Part I: The Enterprise discovers that the Borg (see “Q Who?”) have made it to Federation space. After a brief encounter with a cube in which the Borg say they want Picard, the Enterprise hides in a nebula while the crew begins to build a weapon that they believe will destroy the Borg ship (based on what they learned in the earlier encounter). The Borg force the Enterprise out of the nebula, kidnap Picard and set course for Earth. Riker sends an away team to the Borg ship, which finds Picard, assimilated — in one of the franchise’s signature moments. The away team manages to get the Borg ship out of warp — and Riker, facing an assimilated Picard, now Borg spokesman Locutus, on the view screen — tells Worf to fire the new weapon. Then, a million nerds threw their remotes at the TV and wondered how they’d get through the summer.

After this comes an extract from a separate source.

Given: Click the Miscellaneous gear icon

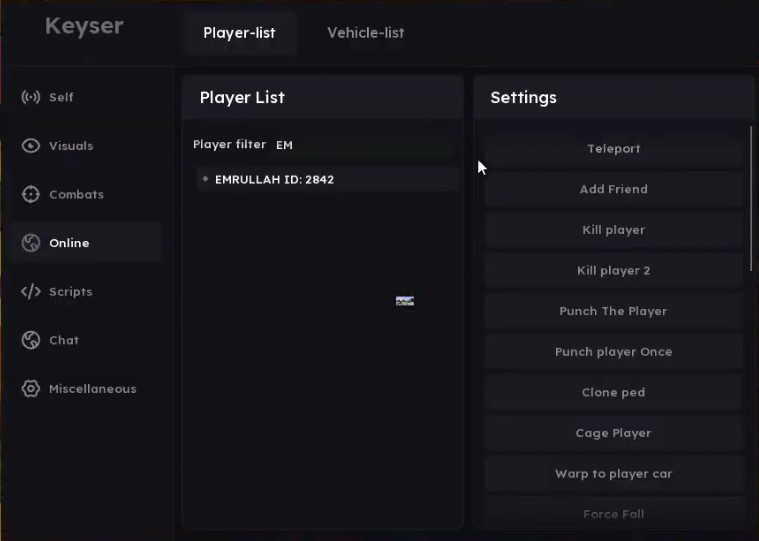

Part II: The Borg, armed with Picard’s knowledge, are unaffected by the attack. The failed attempt has left the Enterprise damaged and the Borg head on their merry way to Earth. Riker, promoted to captain via subspace, seems lost at first without Picard. But encountering 39 Starfleet vessels destroyed at Wolf 359 provides him with resolve. He kidnaps Picard and uses Data to tap into the information about the Borg within him. With the Borg vessel orbiting Earth, Picard manages to reach out to Data and suggests putting the Borg to sleep — which causes a malfunction that destroys the ship. Picard is saved, but clearly messed up, as the episode ends.
Why it’s important
Simply put, this is TNG’s most consequential showing — and it should have really been more consequential than it was. But, first the good.
It’s not overkill to say that the events here (and, really, the actions by Riker) saved the known galaxy. At one point Troi says that in a few weeks “nanites might be all that’s left of the Federation.” The stakes here are as high as they get in TNG and are actually higher than in two of the TNG movies. If the Enterprise hadn’t been successful, Star Trek pretty much ends. For more, check out the alternate-reality episode “Parallels” in TNG’s seventh season, when we get a glimpse at the Enterprise (“one of the last ships left!”) three years after the Borg have (presumably) assimilated Earth.

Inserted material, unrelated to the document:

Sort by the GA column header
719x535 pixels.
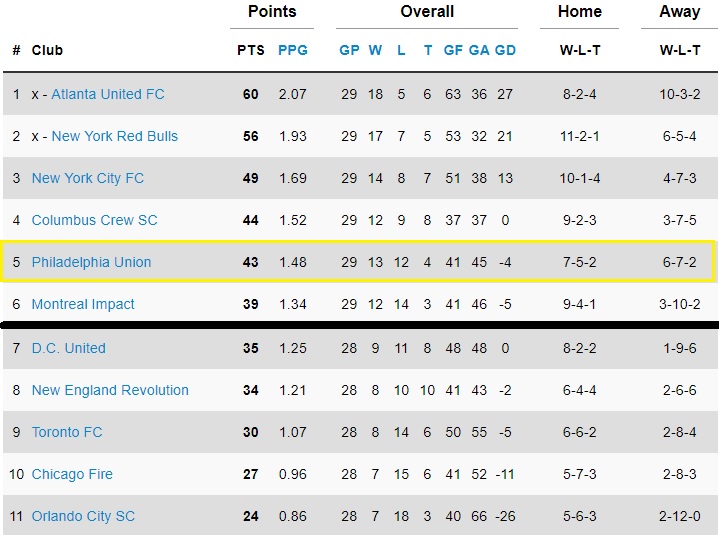point(479,50)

Picard’s assimilation is a major bit of back story for the character and the franchise. We see fallout in TNG’s next episode (“Family”), in other shows through the years (“The Drumhead”, “I, Borg”, the “Descent” two-parter and the previously mentioned “Parallels”). Of course, you could argue that Picard’s knowledge of the Borg (post-assimilation) helped him lead the final attack in “Star Trek: First Contact” that ultimately destroyed another Borg cube threatening Earth.
The battle at Wolf 359 is also a major bit of back story for Benjamin Sisko. The death of his wife at that battle (on board the Saratoga) essentially puts him on a trajectory to be the commander of DS9 two-plus years later as a damaged man unable to get over the past.
What doesn’t hold up
If you can get past the Borg wanting Picard as their spokesman — with the thinking being that archaic cultures are “authority driven” — the first part of this episode is just about perfect. It’s kind of annoying that Starfleet’s Borg expert, Lt. Commander Shelby (Elizabeth Dennehy) is worried about her career (that Riker is blocking it) as a major invasion looms, but I can get past that. Part II is more problematic …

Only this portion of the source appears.